[TheForge] Chip forge
Bruce Freeman
FREEMAB at pt.fdah.com
Mon Mar 6 08:43:08 EST 2006
Frosty,
I think your ideas on making spheres are good. Marbles used to be made by cutting marble cubes (yes - marbles actually were made of marble at one time) and rolling these between iron disks with grooves. The corners of the marble cubes wore off, leaving ... marbles!
This can be done with clay, allowed to dry to the "leather" stage. Other sphere-cutting procedures are known as well. But perfect spheres wouldn't be needed for a chip forge - just fairly spherical "chips."
Now about surface to volume ration. Seems to me that cuts both ways. Once a sphere were up to temperature, it would hold that temperature better than an oddly shaped chip. Is that better or worse?
But there's a trick used for some years in my industry (chromatography) on the micro scale: Porous spheres. These have the shape of spheres, but pores either at the surface or all the way through. The purpose is specifically to increase surface area.

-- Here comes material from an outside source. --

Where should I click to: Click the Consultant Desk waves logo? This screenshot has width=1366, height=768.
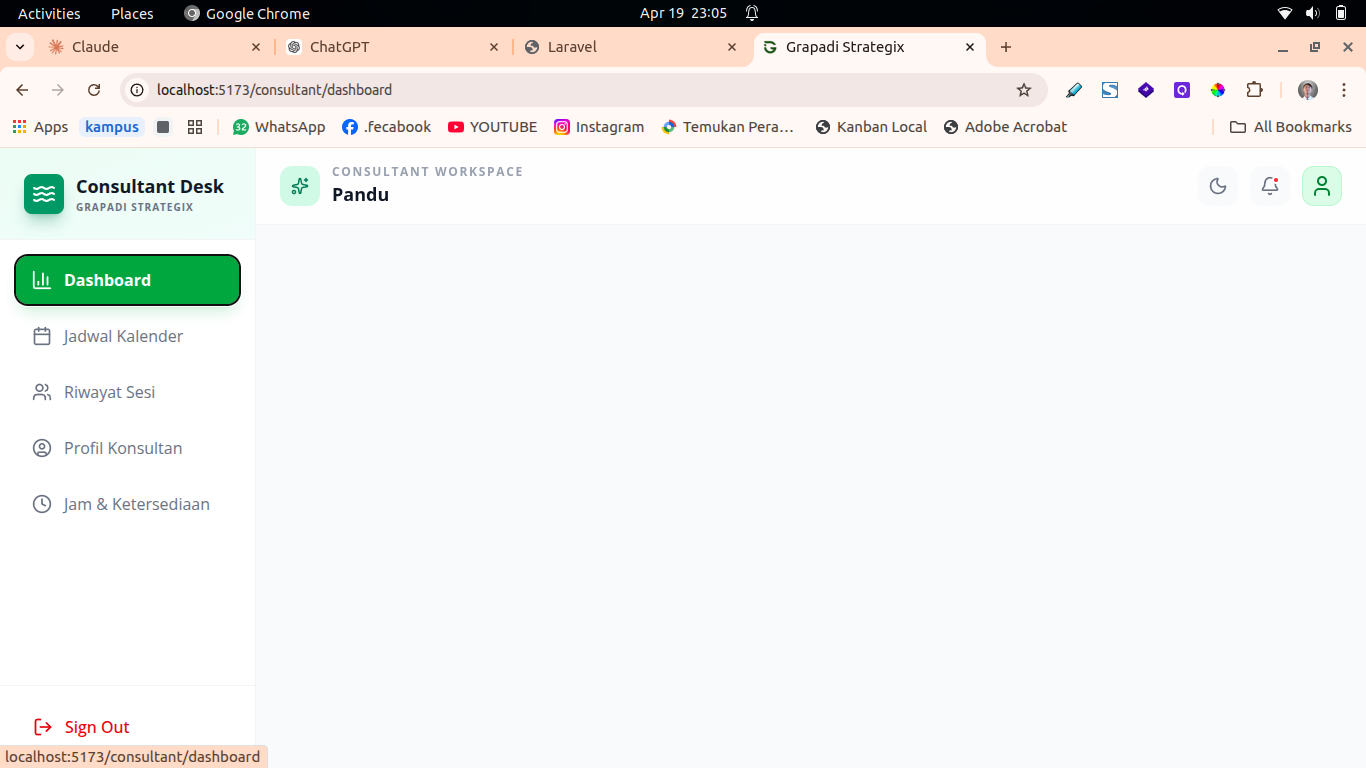point(44,194)
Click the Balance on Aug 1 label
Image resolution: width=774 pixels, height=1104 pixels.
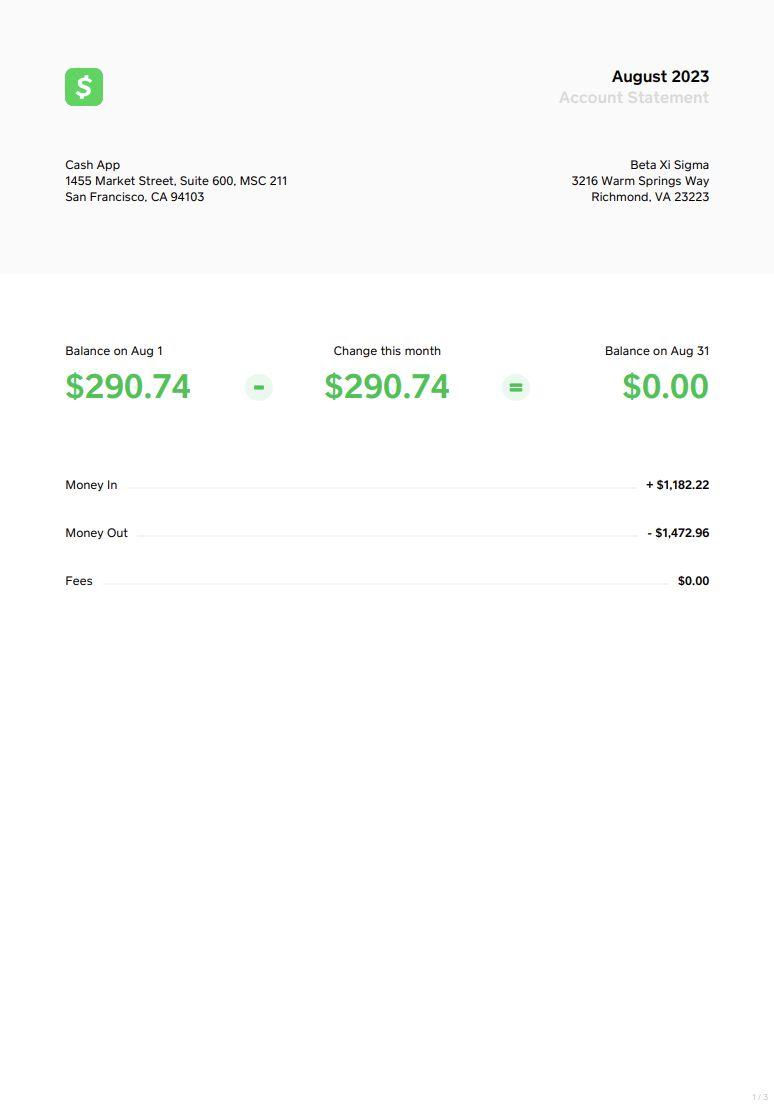[x=114, y=351]
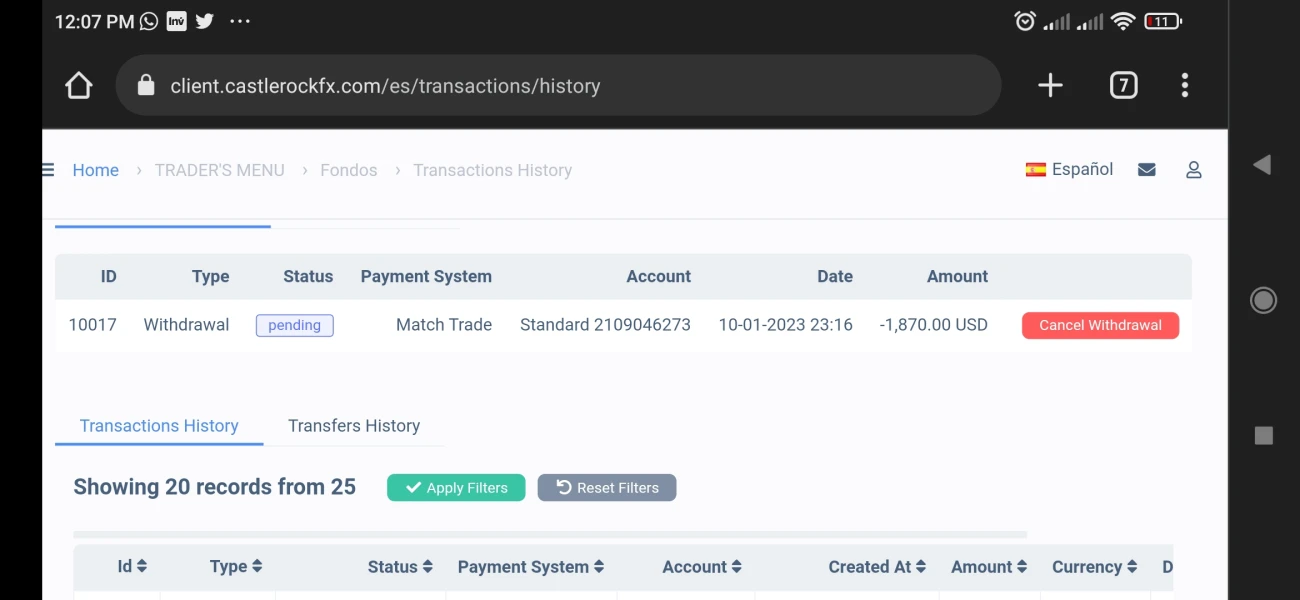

Now, I'm reminded of some china cups which have translucent patches where (so I've been led to believe) dry rice grains had been encorporated into the clay and later burned out during the firing. Maybe some such approach could be used for chip-forge speheres. Take the clay-like (rammable refractory) sphere and roll it in something organic - pearl barley, radish seeds, poppy seeds, or whatever. THEN fire it - and the organic burns off, leaving semispherical hollows in the surface of the ceramic sphere. This would represent a significant increase in surface area.

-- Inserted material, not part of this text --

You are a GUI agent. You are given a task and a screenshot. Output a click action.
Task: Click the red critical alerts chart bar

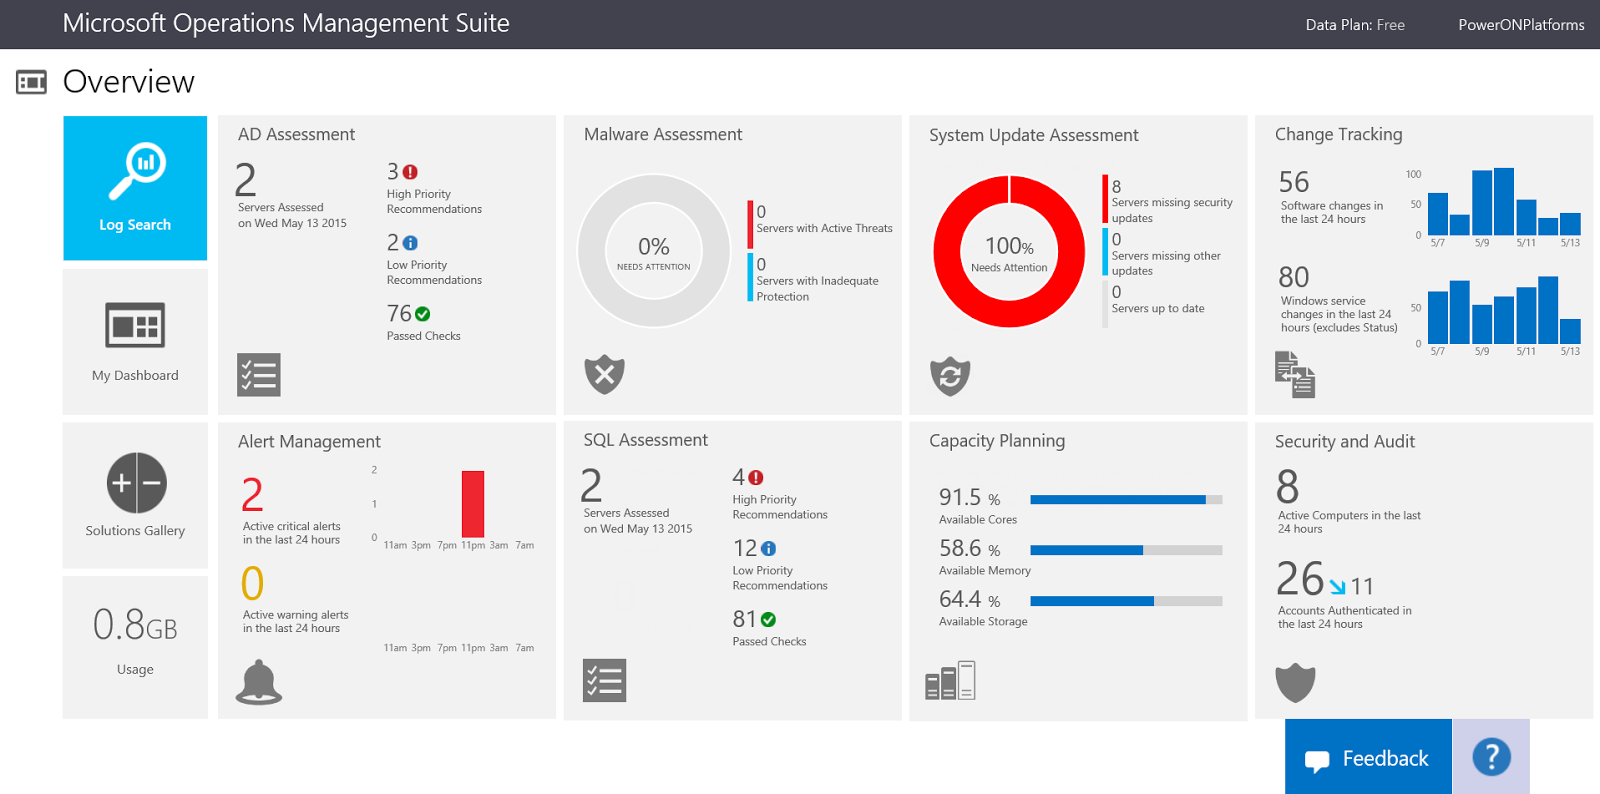tap(473, 504)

To make a fully porous sphere, mix the organic matter into a castable refractory, let it set, then fire it slowly. The organic matter would burn out, leaving a fully porous sphere.
The trick here is to make the sphere porous to the desired extent, without making it too fragile. One way to achieve that would be to combine broken fire brick with the organic matter, then mixing them both in with castable refractory. Let it set, then fire it.
I have tried none of these ideas, but get them from my reading about ceramics.
Bruce
NJ
>>> frosty at customcpu.com 3/3/2006 9:04:10 PM >>>
<snip>
I've given a couple shapes some thought:
Spheres will make for the least restriction in flame flow but provides the
least surface area/volume ratio of any shape so heat transfer in and out
will be minimum. Making spheres will I think be the most hassle as well.